# Root Mean Squared Logarithmic Error (RMSLE) — Regression Metric (From Scratch)

RMSLE measures error **in log space**: it is the RMSE between $\log(1 + y)$ and $\log(1 + \hat y)$.

It is most useful when targets are **non-negative**, span **orders of magnitude**, and you care about **multiplicative / percentage-like** errors.

**Goals**
- Build intuition with numeric examples + Plotly visuals
- Write RMSLE/MSLE in clear notation (including domain constraints)
- Implement `root_mean_squared_log_error` in NumPy (from scratch) and validate vs scikit-learn
- Show how RMSLE naturally leads to optimizing a model on a `log1p`-transformed target
- Summarize pros/cons, good use cases, and common pitfalls

## Quick import

```python
from sklearn.metrics import root_mean_squared_log_error
```

Equivalent: `np.sqrt(mean_squared_log_error(...))`.


In [None]:
import numpy as np
import pandas as pd
import plotly.express as px
import plotly.graph_objects as go
import os
import plotly.io as pio

from sklearn.metrics import (
    mean_squared_error,
    mean_squared_log_error,
    root_mean_squared_error,
    root_mean_squared_log_error,
)

pio.templates.default = "plotly_white"
pio.renderers.default = os.environ.get("PLOTLY_RENDERER", "notebook")
np.set_printoptions(precision=4, suppress=True)

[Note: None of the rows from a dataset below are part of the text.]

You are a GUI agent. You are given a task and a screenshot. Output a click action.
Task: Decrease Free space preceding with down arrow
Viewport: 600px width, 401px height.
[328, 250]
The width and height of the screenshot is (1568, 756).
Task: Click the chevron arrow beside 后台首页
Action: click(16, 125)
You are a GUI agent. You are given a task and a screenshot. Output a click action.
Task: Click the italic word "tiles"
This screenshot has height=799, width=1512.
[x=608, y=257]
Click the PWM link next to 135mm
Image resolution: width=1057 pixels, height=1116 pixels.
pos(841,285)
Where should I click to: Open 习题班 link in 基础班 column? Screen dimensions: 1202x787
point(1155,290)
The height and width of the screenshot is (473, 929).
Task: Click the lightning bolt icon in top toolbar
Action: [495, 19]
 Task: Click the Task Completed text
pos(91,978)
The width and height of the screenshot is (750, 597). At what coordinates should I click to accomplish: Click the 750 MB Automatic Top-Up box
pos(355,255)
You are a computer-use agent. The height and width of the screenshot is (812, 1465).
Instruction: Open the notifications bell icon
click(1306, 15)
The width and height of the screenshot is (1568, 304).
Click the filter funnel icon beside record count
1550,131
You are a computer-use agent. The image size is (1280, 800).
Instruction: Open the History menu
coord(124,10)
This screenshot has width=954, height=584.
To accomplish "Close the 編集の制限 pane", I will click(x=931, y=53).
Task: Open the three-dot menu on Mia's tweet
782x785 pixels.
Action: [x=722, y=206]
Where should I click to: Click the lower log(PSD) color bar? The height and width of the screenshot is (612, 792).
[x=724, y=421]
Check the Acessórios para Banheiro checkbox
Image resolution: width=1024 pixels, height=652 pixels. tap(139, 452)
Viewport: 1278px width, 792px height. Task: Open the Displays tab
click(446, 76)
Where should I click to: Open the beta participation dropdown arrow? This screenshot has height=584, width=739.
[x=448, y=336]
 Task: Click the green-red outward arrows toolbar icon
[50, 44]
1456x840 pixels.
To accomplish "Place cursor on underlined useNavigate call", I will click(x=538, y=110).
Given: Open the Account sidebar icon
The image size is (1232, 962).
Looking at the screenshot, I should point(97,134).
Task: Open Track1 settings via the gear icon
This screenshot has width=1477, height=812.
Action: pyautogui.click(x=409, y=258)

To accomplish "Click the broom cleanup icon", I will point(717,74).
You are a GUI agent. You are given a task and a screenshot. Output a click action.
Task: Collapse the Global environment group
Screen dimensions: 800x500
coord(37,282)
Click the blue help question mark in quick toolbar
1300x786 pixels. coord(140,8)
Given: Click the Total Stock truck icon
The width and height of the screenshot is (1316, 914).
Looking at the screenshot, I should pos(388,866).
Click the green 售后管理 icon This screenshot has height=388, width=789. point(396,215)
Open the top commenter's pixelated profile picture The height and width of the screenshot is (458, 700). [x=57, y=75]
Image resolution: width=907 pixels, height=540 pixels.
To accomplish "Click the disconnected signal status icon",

rng = np.random.default_rng(42)


## Prerequisites

- Regression setup: true targets $y$ and predictions $\hat y$
- Logarithms and the `log1p` / `expm1` trick:
  - `log1p(y) = log(1 + y)` is stable when $y$ is near 0
  - `expm1(z) = exp(z) - 1` is the inverse of `log1p`


## 1) Definition and notation

Given $n$ samples with **non-negative** targets $y_i \ge 0$ and predictions $\hat y_i \ge 0$, define the log-transformed values:

$$t_i = \log(1 + y_i), \qquad \hat t_i = \log(1 + \hat y_i)$$

The **mean squared logarithmic error** (MSLE) is:

$$\mathrm{MSLE}(y, \hat y) = \frac{1}{n}\sum_{i=1}^n (\hat t_i - t_i)^2 = \frac{1}{n}\sum_{i=1}^n \left(\log(1 + \hat y_i) - \log(1 + y_i)\right)^2$$

The **root mean squared logarithmic error** (RMSLE) is:

$$\mathrm{RMSLE}(y, \hat y) = \sqrt{\mathrm{MSLE}(y, \hat y)}$$

Weighted variant with sample weights $w_i \ge 0$:

$$\mathrm{MSLE}_w = \frac{\sum_{i=1}^n w_i (\hat t_i - t_i)^2}{\sum_{i=1}^n w_i}, \qquad \mathrm{RMSLE}_w = \sqrt{\mathrm{MSLE}_w}$$

Key identity (what makes this metric convenient):

$$\mathrm{RMSLE}(y, \hat y) = \mathrm{RMSE}(\log(1+y), \log(1+\hat y))$$

Notes:
- `log` is the natural logarithm; using another base just scales the metric by a constant.
- For multi-output regression, implementations typically compute RMSLE per output and then average.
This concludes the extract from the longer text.